| INSTRUÇÃO |
Extraia do trecho, sem alterações, a parte entre "A violência sofrida" e "cortesia, prudência, decoro.", inclusive.

| TRECHO |
“A história vai cobrar e seus filhos e netos irão culpá-lo pelo fato de ter despejado aquelas pobres famílias. Existe uma Lei Superior a todas as leis escritas que é uma lei congênita a todo ser humano, a ‘lei da consciência’”, esta afirmação foi estopim para que o juiz de direito do Tribunal de Justiça do Estado (TJ-AM), Roger Luiz Paz de Almeida, ingressasse com uma ação alegando denunciação caluniosa contra o autor da declaração, o indigenista Egydio Schwade.
O indigenista emitiu esta “sentença”, no Fórum de Presidente Figueiredo, diante da decisão liminar concedida pelo juiz que autorizava o despejo de aproximadamente 30 famílias da Comunidade Terra Santa, pessoas que estavam estabelecidas no lugar há mais de 10 anos na ocasião. Ao concluir a fala, Egydio foi retirado à força pelo magistrado, que desconsiderou mesmo sua condição de pessoa idosa (Lei n. 1074/2003 – Estatuto do Idoso).
Cabe salientar que todo o problema nasceu de um processo judicial viciado. A Comunidade Terra Santa não teve seu direito de defesa respeitado em diferentes momentos do processo, que finalizou com um Mandado de Imissão de Posse assinado pelo juiz, determinando a destruição de casas e a retirada de agricultores. Além de ser uma comunidade pobre, com pouco domínio sobre seus direitos e dos trâmites de um processo judicial, parte dos documentos que compunham a defesa da comunidade foi extraviada ao longo da tramitação. Nem mesmo assessoria jurídica foi garantida à comunidade, que acabou a mercê de favores prestados por diferentes advogados. O juiz não foi capaz de observar esses problemas? É preciso lembrar que a comunidade se instalou na terra em 1999, dez anos antes da abertura do processo, o que lhe daria direito à propriedade, caso houvesse sido observado o artigo 191 da Constituição Federal.
A violência sofrida pelo indigenista teve registro no Blog da Casa da Cultura Urubuí por meio de um relato descrito pelo próprio indigenista. Sabendo da publicação o juiz Roger ingressou com a ação criminal por calúnia e difamação. A Comissão Pastoral da Terra denunciou a postura do juiz, via Ouvidoria, ao CNJ, mas não foi aceita por exigirem forma diferente. Com essa negativa, Egydio protocolizou individualmente uma reclamação sobre o fato ocorrido no Conselho Nacional de Justiça (CNJ) - conforme art. 67 do Regimento Interno do colegiado - que encaminhou à Corregedoria-Geral do TJ-AM, visto que houve flagrante violação dos preceitos estabelecidos na Constituição Federal, Lei Orgânica da Magistratura e ética profissional compatíveis com a profissão, tais como: imparcialidade, independência, cortesia, prudência, decoro.
Solicitou as filmagens e as devidas diligências com as pessoas que presenciaram o fato, na expectativa que houvesse a apuração do que fora exposto na denúncia. Porém, apesar de expresso dentre as atribuições da Corregedoria-Geral conhecer das representações e reclamações relativas ao serviço judiciário, determinando ou promovendo as diligências que se fizerem necessárias ou encaminhando-as aos órgãos competentes (artigo 3º: “VI -; XII), infelizmente, o corregedor arquivou o processo alegando falta de provas.

| LINHAS DE DADOS |

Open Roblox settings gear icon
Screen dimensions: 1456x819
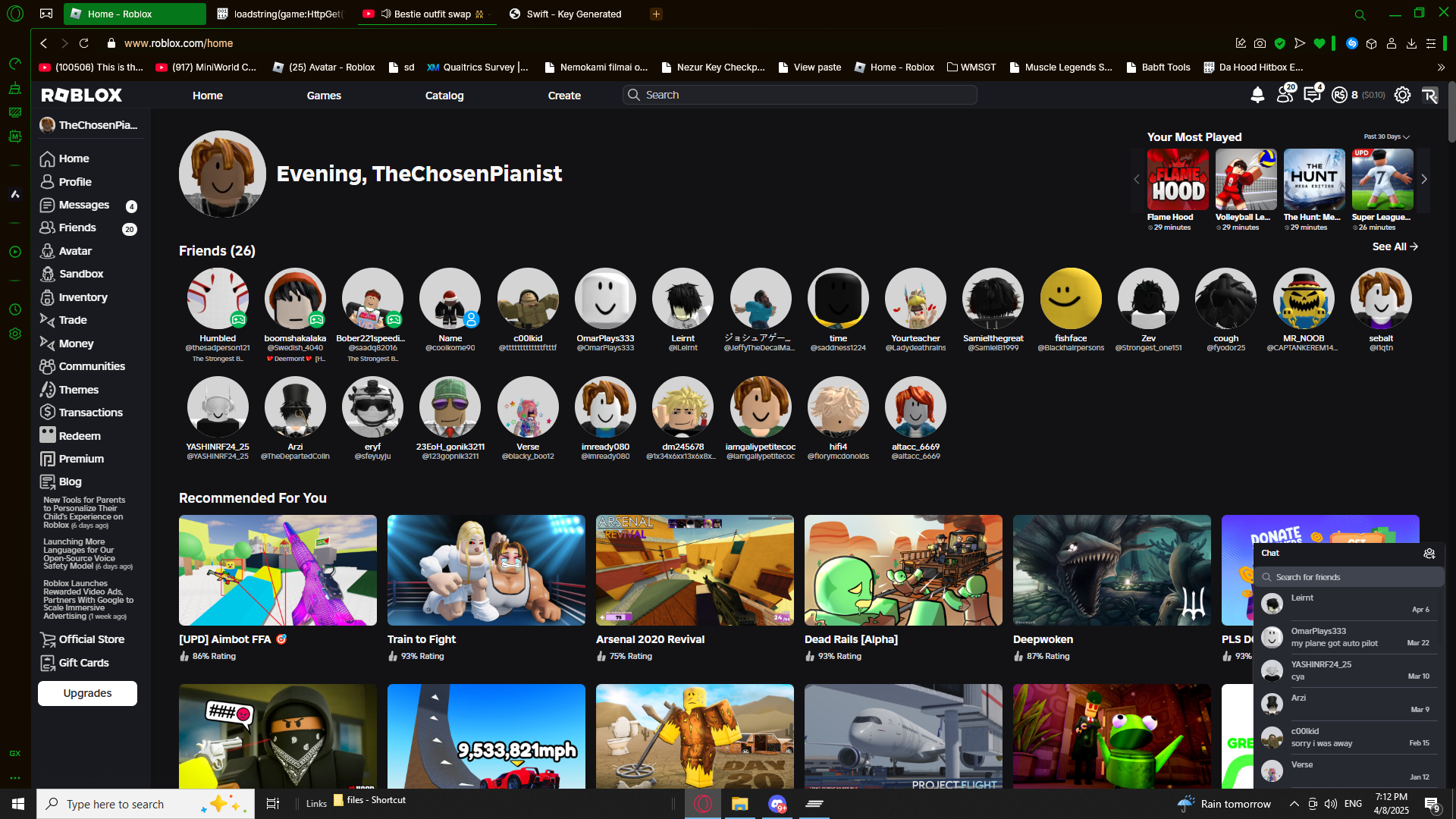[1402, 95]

--

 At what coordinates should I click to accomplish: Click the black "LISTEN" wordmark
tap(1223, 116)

| RESPOSTA |
A violência sofrida pelo indigenista teve registro no Blog da Casa da Cultura Urubuí por meio de um relato descrito pelo próprio indigenista. Sabendo da publicação o juiz Roger ingressou com a ação criminal por calúnia e difamação. A Comissão Pastoral da Terra denunciou a postura do juiz, via Ouvidoria, ao CNJ, mas não foi aceita por exigirem forma diferente. Com essa negativa, Egydio protocolizou individualmente uma reclamação sobre o fato ocorrido no Conselho Nacional de Justiça (CNJ) - conforme art. 67 do Regimento Interno do colegiado - que encaminhou à Corregedoria-Geral do TJ-AM, visto que houve flagrante violação dos preceitos estabelecidos na Constituição Federal, Lei Orgânica da Magistratura e ética profissional compatíveis com a profissão, tais como: imparcialidade, independência, cortesia, prudência, decoro.